No era un título de fácil olvido; tan solemne y retumbador, pero tan corriente
y habitual como para quedarse en un hueco de la memoria sin saber quién lo
pronunció. Aunque no sería hasta mis años de universidad cuando se convirtió en
un jalón imprescindible y previo al primer café de la mañana o a ajustarme los
vaqueros con los que pisar la calle. Por entonces, en España, teníamos tanto
por leer que parecía que no hiciésemos otra cosa; hasta en el cine nos
devanábamos las pupilas persiguiendo réplicas. Eran días cuando los libreros se
afanaban por exhibir la última entrega de cuentos de Borges o aquellos tomazos
de semiótica o las tremebundas relatorias del boom, tan insólitas e intrigantes
que su castellano ponía un timbre nuevo a nuestras vidas. Pero he aquí que El señor Presidente ya estaba ahí, como
algo ineludiblemente previo y monumental, y no sólo para nuestras andanzas de
zascandiles, sino para el mismísimo y luminoso boom, aunque Miguel Ángel
Asturias ya se hubiese muerto, casi de la mano de Pablo Neruda.
¿Pero qué le debía el boom, tan deslumbrante, a El señor Presidente? Por lo pronto, una
secuela de relatos que principiaba con Yo, el Supremo (1974), continuaba con El
otoño del patriarca (1975) y que no terminó de completarse hasta La fiesta del
chivo (2000), sin que me olvide, en este inventario de novelones, de las
apuestas de los amigos parisinos de Asturias: El reino de este mundo (1949), de
Alejo Carpentier, y Oficio de difuntos (1976), de Arturo Uslar Pietri.

▶ _Conjunto de filas_
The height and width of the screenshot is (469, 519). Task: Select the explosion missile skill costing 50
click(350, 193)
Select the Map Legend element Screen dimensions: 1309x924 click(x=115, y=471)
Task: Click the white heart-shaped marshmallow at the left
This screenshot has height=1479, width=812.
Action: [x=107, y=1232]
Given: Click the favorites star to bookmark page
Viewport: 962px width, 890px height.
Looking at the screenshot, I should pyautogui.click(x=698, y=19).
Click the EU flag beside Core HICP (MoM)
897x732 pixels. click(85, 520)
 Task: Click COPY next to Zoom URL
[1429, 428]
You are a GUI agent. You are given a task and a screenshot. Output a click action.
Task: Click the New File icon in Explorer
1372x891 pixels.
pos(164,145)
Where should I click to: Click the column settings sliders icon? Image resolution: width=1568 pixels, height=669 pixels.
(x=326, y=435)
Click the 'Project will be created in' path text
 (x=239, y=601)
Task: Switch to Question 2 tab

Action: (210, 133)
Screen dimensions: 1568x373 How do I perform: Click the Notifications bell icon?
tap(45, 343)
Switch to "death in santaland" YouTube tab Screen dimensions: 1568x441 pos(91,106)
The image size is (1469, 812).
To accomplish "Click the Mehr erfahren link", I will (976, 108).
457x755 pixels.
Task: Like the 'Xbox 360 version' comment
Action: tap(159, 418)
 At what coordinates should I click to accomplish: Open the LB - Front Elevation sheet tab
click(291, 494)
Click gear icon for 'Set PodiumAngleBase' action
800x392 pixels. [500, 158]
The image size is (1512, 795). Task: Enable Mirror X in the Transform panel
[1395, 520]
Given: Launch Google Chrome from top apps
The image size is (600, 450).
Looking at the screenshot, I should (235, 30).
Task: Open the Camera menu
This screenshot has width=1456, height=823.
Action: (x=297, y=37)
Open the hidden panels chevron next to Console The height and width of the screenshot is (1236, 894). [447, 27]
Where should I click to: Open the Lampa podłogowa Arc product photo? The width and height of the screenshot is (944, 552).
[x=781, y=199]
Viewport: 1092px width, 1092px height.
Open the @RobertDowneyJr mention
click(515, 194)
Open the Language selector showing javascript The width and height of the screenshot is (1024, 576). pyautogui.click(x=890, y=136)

▶ _Tarea planteada_
¿Qué novelas figuran en el fragmento sobre El señor Presidente con su año entre paréntesis? Enuméralas todas junto a ese año.

▶ _Tarea resuelta_
- Yo, el Supremo (1974)
- El otoño del patriarca (1975)
- La fiesta del chivo (2000)
- El reino de este mundo (1949)
- Oficio de difuntos (1976)